» Given instruction
In the records from the line containing "Switch to the CURRICULUM tab" through the line containing "I will 99,9.", both included, change every occurrence of "Instruction" to "Command" and reproduce those lines with nothing else altered.

» Material provided
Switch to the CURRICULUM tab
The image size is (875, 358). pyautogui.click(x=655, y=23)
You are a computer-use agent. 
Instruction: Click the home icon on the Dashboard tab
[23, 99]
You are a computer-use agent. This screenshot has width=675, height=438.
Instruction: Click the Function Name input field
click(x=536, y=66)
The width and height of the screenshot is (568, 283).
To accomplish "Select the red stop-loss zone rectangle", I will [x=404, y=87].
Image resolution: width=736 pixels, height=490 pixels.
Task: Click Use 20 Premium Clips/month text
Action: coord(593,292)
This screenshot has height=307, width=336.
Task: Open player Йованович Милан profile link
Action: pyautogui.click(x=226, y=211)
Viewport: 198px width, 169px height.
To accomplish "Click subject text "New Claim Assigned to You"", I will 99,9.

==

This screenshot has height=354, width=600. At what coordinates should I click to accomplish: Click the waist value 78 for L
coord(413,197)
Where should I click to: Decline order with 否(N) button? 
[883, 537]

--

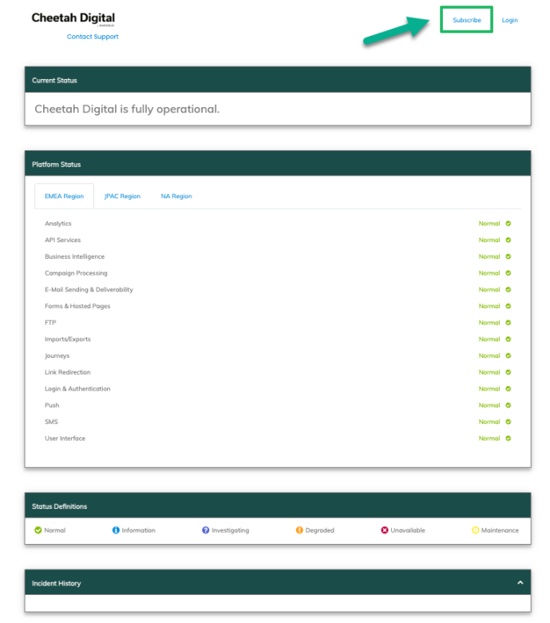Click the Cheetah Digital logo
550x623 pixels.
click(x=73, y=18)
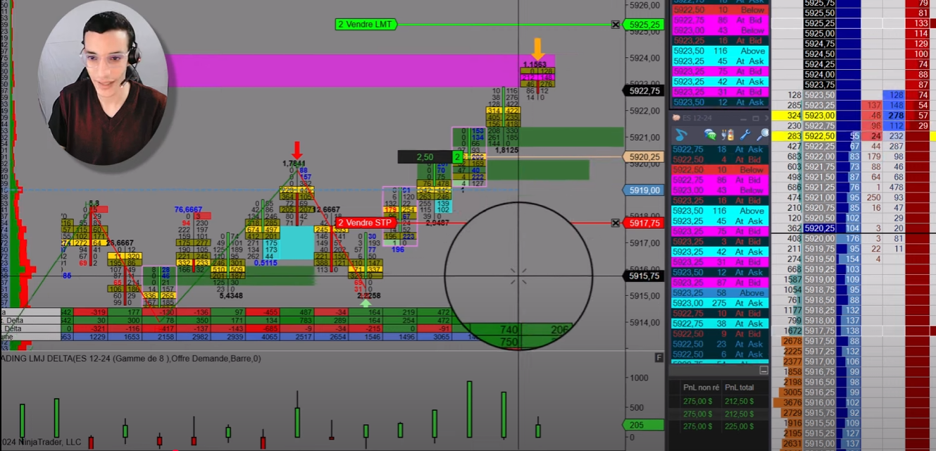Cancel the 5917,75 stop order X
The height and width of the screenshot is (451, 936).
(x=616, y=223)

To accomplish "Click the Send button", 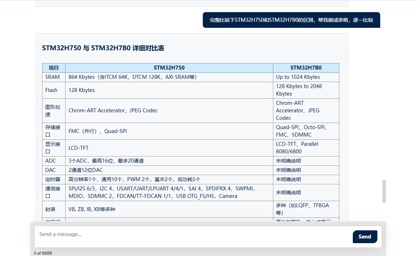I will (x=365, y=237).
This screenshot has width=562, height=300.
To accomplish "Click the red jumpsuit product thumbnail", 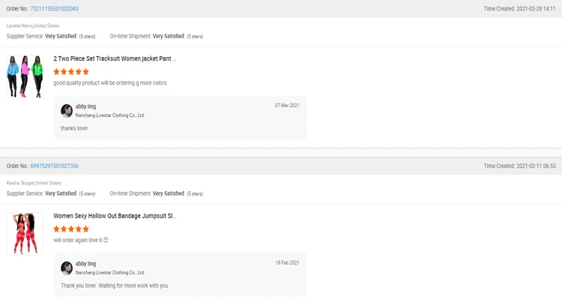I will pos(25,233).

» Answer for the task
Switch to the CURRICULUM tab
The image size is (875, 358). pyautogui.click(x=655, y=23)
You are a computer-use agent. 
Command: Click the home icon on the Dashboard tab
[23, 99]
You are a computer-use agent. This screenshot has width=675, height=438.
Command: Click the Function Name input field
click(x=536, y=66)
The width and height of the screenshot is (568, 283).
To accomplish "Select the red stop-loss zone rectangle", I will [x=404, y=87].
Image resolution: width=736 pixels, height=490 pixels.
Task: Click Use 20 Premium Clips/month text
Action: coord(593,292)
This screenshot has height=307, width=336.
Task: Open player Йованович Милан profile link
Action: pyautogui.click(x=226, y=211)
Viewport: 198px width, 169px height.
To accomplish "Click subject text "New Claim Assigned to You"", I will 99,9.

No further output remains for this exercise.